Tests failing with faster testdrive in Cluster Isolation Test & Postgres CDC Test
What version of Materialize are you using?
1b43edebf80d
What is the issue?
We have seen test failures in Cluster Isolation Test: https://buildkite.com/materialize/tests/builds/76472#018dd1cb-e448-4e85-850d-97c29c59562d
92:1: error: record 0 did not match
expected:
Record {
headers: [],
key: None,
value: Some(
{
(
"before",
Union {
index: 0,
inner: Null,
n_variants: 2,
null_variant: Some(
0,
),
},
),
(
"after",
Union {
index: 1,
inner: {
(
"c1",
Long(3),
),
},
n_variants: 2,
null_variant: Some(
0,
),
},
),
},
),
}
actual:
Record {
headers: [],
key: None,
value: Some(
{
(
"before",
Union {
index: 0,
inner: Null,
n_variants: 2,
null_variant: Some(
0,
),
},
),
(
"after",
Union {
index: 1,
inner: {
(
"c1",
Long(2),
),
},
n_variants: 2,
null_variant: Some(
0,
),
},
),
},
),
}
|
69 | URL '${testdrive ... [rest of line truncated for security]
91 |
92 | $ kafka-verify-data format=avro sink=materialize.public.sink1 sort-messages=true
| ^
Even waiting for a second before the kafka-verify-data still shows wrong data:
# Don't be too fast for kafka-verify-data
$ sleep-is-probably-flaky-i-have-justified-my-need-with-a-comment duration=1s
$ kafka-verify-data format=avro sink=materialize.public.sink1 sort-messages=true
{"before": null, "after": {"row":{"c1": 3}}}
So I'm not sure if this is actually just a test issue or a product bug?

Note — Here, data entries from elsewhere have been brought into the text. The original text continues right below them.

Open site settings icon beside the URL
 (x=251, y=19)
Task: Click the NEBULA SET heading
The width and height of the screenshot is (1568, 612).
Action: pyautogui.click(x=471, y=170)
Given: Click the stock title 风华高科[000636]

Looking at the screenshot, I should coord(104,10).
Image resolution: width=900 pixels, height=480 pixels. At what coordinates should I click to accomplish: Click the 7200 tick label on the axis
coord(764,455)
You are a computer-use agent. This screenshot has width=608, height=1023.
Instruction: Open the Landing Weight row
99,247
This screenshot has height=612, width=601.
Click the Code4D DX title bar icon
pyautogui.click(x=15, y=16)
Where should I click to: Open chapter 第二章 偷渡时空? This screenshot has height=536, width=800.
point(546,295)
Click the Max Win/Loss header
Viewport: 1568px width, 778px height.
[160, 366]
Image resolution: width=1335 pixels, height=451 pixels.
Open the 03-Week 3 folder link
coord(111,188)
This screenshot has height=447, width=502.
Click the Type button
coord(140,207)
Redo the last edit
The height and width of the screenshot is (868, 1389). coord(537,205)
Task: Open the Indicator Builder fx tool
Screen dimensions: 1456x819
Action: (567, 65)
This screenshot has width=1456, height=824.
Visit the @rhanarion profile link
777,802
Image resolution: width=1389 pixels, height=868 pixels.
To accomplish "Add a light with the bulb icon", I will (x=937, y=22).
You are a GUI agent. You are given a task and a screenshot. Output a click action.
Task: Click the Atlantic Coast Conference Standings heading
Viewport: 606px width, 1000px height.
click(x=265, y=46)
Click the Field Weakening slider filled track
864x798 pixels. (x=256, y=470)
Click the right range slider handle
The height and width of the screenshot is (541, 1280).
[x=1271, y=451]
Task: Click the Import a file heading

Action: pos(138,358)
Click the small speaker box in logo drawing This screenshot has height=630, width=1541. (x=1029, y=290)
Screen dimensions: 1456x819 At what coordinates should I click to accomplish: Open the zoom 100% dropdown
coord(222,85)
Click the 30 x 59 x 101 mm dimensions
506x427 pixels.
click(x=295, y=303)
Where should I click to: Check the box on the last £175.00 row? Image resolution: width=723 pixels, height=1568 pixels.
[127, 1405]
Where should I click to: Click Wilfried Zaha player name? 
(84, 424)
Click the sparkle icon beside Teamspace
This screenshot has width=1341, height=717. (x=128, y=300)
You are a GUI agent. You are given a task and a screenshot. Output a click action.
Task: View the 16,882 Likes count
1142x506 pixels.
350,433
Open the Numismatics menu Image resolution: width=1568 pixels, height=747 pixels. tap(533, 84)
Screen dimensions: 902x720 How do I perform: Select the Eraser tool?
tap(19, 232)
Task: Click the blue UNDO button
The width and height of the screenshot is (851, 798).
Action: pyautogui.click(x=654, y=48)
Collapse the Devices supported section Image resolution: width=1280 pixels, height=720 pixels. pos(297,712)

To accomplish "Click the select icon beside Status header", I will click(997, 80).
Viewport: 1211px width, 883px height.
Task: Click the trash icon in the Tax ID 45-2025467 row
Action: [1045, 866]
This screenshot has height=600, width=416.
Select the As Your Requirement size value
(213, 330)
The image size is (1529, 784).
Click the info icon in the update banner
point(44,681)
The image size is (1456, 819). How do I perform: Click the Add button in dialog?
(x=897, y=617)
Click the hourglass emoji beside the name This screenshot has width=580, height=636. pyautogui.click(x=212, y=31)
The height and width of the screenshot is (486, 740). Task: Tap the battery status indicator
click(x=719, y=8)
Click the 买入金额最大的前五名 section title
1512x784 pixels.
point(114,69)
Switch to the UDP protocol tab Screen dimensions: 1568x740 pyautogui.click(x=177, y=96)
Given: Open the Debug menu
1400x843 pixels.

Postgres CDC test also failed here: https://buildkite.com/materialize/tests/builds/76485#_ and seems possibly related:
status/04-drop-publication.td:26:1: error: expected error containing "publication \"mz_source\" does not exist", got "Source error: u386: incompatible schema change: source table t with oid 16386 has been altered"
|
10 | $ postgres-execute c ... [rest of line truncated for security]
25 |
26 | ! SELECT * FROM t;
| ^
When this has been figured out we should un-revert https://github.com/MaterializeInc/materialize/pull/25478
ci-regexp: cluster-isolation/mzcompose.py.*error: record 0 did not match
For the Cluster Isolation Test I'll try adding more sleep. Edit: That didn't work. I also can't reproduce the issue locally.
@sploiselle For Postgres CDC I'm not sure why the error would be different. Is that timing dependent?
@def- Ah--that error is timing dependent yes. The error you got is an error we expect to be overwritten eventually. It's possible that this is flaky in a way I didn't anticipate.
The same Pg CDC error just happened with the testdrive change reverted too: https://buildkite.com/materialize/tests/builds/76590#018dd6ba-75dc-446a-a1a6-bd8ac2f33175
The same Cluster Isolation Test error also just happened without faster testdrive: https://buildkite.com/materialize/tests/builds/77422#018e09fa-1b5f-468e-a570-8cccc8802cb4
And again: https://buildkite.com/materialize/tests/builds/77924 I'm not sure this is even a testing problem. Maybe it's an actual product issue. My workaround of sleeping longer didn't work. I'll ask the storage team to take a look.
Added to the storage mega tracker as a p2.